---------- EXTRACT ----------

Indexing two-byte text

Mark Schrimsher (mschrimsher@twics.com)
Fri, 8 Dec 1995 16:51:06 +0900


francis@cactus.slab.ntt.jp (Paul Francis) wrote:

>Our Japanese "publisher" code will be made publicly
>available after 1) it is in decent shape, and 2) we
>get approval from management to release it (don't
>worry, we *WILL* get approval, one way or another :-).

You may get approval, but I assume that it couldn't be freely used for
commercial purposes?

>As for stemming. After making a weak attempt at finding
>out what other people are doing, we couldn't find
>anything about Japanese stemming. I think this may be
>because, since a dictionary is necessary simply to
>parse out the individual words, algorithmic stemming
>isn't really necessary. The stems are already in the
>dictionary.

>I wanted to minimize dependence on a dictionary, though,
>so we put our heads together and decided that effective
>stemming for Japanese simply requires removing any kana
>that appears after a kanji in a single "term". In other
>words, the kanji is the stem, in all cases. If the term
>has no kanji, then we don't stem at all.
>
>Though surely this simple algorithm must break for some
>cases, in our limited experience so far, we haven't found
>any problems.

---------- DATA SHOWN ----------

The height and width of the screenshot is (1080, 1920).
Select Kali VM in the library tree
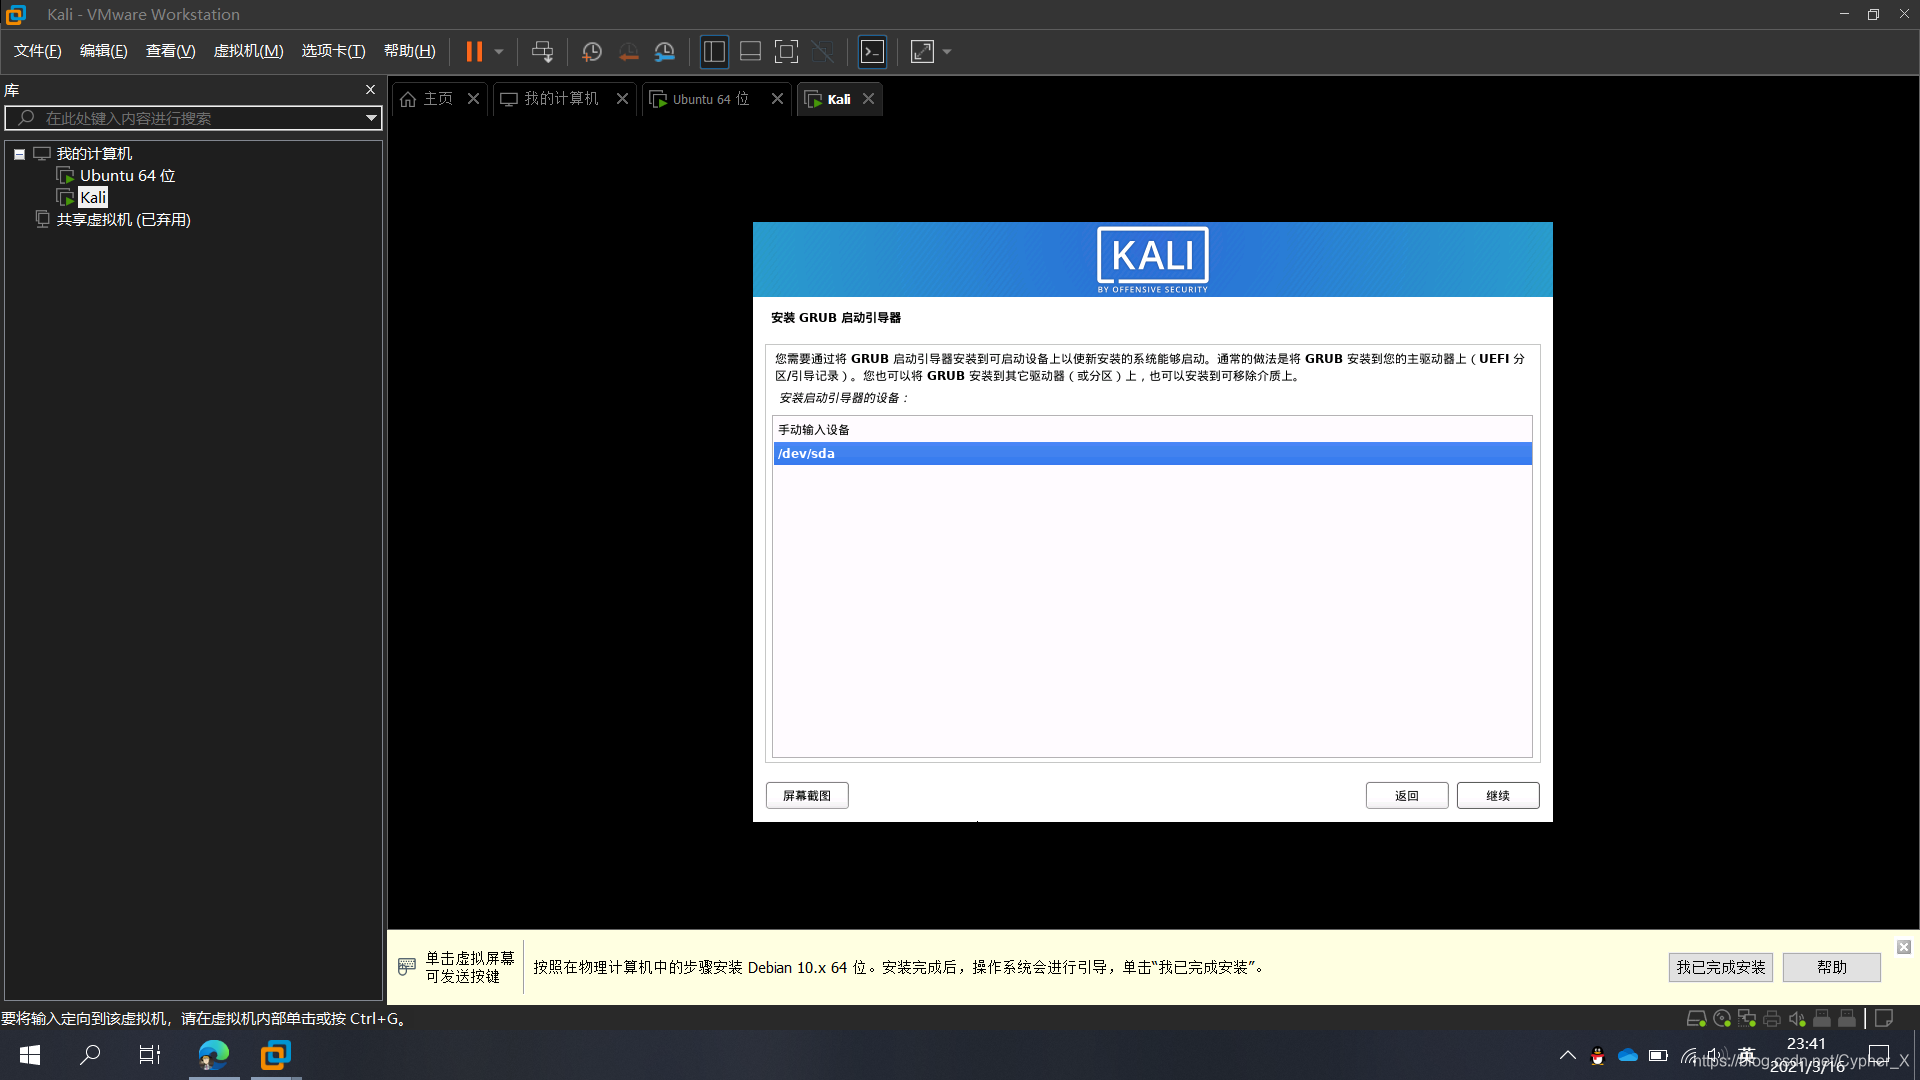(x=92, y=196)
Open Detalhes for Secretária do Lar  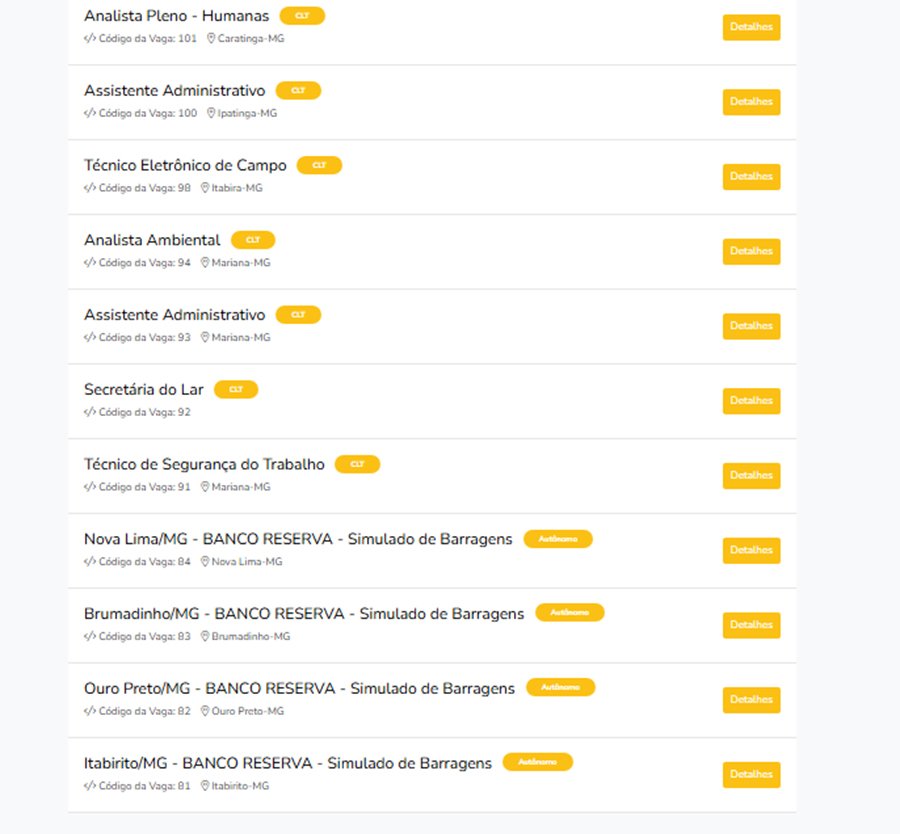click(751, 401)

----------

__WHAT IS NEEDED__: Revise the post on indexing two-byte text, starting with "Fri, 8 Dec 1995" and going on through "or another :-).", and replace "approval" with "permission".

__FULL SOLUTION__:
Fri, 8 Dec 1995 16:51:06 +0900


francis@cactus.slab.ntt.jp (Paul Francis) wrote:

>Our Japanese "publisher" code will be made publicly
>available after 1) it is in decent shape, and 2) we
>get permission from management to release it (don't
>worry, we *WILL* get permission, one way or another :-).